The period of birth had significant to highly significant (P <0.01) effect on birth, three and six months of ages and this might be due to variation in management practices and availability of quality fodder over the periods. It is in accordance with the report of Yadav et al. (2001). Season of birth had no significant (P >0.05) effect on body weight at different ages and is similar to the report of Yadav et al (2001). On the contrary, Basu & Rao (1979), Report (1982) and Kumaravel et al. (2004) observed significant effect of season of birth on body weight at different ages. The influence of sex of the calf was found to be significant on weight at birth and 12 months of age and highly significant effect on weaning weight. Males were heavier at all ages than the females. The increase in body weight probably arises from the increasing differences in the endocrine system between males and females (Swenson and Reece, 1993). Significant influence of the sex of the calf on birth weight was also reported by Basu & Rao (1979), Report (1982) and Kumaravel et al. (2004). Parity had highly significant effect on all the traits studied. The body weight observed in first parity (Figure 1) was significantly lower than those observed in later parities.
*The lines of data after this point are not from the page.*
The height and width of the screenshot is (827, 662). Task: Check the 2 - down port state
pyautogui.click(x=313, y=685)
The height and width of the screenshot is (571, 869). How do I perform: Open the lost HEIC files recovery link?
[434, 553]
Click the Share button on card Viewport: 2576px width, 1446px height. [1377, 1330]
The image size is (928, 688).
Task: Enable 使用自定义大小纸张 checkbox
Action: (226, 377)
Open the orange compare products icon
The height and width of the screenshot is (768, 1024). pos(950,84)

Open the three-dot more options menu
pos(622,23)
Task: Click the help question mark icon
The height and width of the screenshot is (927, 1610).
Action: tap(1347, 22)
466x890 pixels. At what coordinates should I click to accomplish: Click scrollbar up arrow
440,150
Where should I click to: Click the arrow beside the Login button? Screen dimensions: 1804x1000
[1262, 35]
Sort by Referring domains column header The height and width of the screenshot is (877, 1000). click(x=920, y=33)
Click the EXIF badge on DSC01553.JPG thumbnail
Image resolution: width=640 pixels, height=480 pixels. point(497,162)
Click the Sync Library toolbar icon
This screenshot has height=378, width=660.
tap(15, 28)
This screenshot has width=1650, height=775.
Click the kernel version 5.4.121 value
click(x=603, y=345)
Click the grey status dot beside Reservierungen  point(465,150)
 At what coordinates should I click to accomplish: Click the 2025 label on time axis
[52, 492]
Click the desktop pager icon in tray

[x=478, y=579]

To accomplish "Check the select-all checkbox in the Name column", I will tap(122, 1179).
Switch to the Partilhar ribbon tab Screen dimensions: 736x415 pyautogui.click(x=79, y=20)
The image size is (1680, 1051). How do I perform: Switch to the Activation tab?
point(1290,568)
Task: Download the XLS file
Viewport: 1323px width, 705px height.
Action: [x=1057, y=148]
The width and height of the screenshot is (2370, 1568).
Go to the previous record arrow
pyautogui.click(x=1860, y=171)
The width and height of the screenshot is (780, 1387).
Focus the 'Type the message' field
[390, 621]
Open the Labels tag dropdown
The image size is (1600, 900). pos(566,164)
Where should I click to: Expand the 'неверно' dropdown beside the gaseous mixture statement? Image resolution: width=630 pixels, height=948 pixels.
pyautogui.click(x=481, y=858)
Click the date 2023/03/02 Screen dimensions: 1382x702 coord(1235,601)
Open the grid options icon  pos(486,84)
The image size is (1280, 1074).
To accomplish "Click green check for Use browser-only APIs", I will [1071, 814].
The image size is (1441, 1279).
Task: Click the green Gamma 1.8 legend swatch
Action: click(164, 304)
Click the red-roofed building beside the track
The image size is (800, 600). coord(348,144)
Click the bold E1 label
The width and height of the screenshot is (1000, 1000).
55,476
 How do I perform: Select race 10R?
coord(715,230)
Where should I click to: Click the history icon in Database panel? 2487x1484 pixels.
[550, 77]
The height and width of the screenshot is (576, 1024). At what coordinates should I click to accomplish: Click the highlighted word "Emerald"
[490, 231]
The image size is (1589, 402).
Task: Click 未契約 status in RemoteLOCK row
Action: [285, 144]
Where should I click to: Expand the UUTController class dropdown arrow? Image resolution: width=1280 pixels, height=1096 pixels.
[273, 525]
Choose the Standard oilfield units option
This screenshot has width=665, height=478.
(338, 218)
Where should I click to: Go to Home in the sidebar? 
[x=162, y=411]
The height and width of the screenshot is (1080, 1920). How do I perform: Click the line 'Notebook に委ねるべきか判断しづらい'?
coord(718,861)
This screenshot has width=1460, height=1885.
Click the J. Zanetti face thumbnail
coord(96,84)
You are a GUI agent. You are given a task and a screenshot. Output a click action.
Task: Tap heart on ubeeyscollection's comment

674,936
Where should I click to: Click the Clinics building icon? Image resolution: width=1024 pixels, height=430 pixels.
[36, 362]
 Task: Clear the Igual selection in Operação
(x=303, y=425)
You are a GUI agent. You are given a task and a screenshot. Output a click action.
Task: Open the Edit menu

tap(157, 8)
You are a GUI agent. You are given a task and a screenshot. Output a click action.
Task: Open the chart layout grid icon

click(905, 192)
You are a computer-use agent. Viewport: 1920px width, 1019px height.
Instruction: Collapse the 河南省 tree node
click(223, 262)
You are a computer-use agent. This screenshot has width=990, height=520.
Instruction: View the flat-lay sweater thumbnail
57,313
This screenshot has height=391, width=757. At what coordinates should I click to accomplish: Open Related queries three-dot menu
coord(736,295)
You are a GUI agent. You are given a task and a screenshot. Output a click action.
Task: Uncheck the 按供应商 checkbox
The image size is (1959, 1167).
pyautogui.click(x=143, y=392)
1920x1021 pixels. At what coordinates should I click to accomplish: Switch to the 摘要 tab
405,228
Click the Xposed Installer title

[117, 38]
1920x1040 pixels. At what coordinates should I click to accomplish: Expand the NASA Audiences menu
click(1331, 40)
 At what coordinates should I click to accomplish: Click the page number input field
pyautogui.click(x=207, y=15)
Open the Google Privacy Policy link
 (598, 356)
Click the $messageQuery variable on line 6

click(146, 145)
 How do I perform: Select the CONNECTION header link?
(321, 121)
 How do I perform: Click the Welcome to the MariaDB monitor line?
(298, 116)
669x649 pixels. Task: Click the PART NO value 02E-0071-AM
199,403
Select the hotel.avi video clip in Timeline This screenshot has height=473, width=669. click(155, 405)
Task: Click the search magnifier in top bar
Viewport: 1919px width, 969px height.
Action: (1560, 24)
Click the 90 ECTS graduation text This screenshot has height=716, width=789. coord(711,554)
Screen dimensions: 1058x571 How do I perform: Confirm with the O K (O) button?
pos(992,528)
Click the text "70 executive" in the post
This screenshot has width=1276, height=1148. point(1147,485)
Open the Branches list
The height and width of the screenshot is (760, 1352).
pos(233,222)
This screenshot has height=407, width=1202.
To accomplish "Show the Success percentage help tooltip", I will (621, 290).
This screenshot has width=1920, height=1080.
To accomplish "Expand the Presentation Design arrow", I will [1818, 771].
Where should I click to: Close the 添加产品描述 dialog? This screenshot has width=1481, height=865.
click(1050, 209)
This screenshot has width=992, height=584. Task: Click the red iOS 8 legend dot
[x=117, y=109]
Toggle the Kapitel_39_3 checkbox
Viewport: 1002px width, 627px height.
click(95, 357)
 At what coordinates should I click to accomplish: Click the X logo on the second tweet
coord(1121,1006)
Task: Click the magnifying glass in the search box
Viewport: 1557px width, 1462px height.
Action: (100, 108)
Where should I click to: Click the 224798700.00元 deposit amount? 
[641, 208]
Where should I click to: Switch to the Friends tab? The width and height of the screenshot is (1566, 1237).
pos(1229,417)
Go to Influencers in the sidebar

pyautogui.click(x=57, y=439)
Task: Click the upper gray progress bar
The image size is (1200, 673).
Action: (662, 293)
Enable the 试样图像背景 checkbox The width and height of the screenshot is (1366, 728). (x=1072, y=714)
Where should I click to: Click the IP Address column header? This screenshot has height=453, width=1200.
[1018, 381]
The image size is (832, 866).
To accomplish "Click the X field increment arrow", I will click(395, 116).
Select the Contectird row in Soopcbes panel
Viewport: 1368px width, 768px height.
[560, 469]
The direct heritability estimates for birth, three, six, nine and 12 months of age were 0.12 ± 0.01, 0.19 ± 0.02, 0.22 ± 0.06, 0.18 ± 0.08 and 0.20 ± 0.06 respectively and the maternal heritability estimates were 0.11 ± 0.02, 0.09 ± 0.02, 0.08 ± 0.03, 0.05 ± 0.01 and 0.08 ± 0.03, respectively (Figure 2). The maternal permanent environmental variances observed at birth, three, six, nine and 12 months of age 0.041 ± 0.013, 0.032 ± 0.014, 0.030 ± 0.013, 0.014 ± 0.009 and 0.028 ± 0.016, respectively. The increasing heritability of body weights at the later stages of developmental process indicates that environmental factors had more influence on birth weight than on the weights achieved later in developmental stages. The heritability of birth weight observed was lower than the findings of Report (1982) and Yadav et al. (2001) and Salces et al. (2006). The estimates of correlation between body weight at different ages are given in Table 3.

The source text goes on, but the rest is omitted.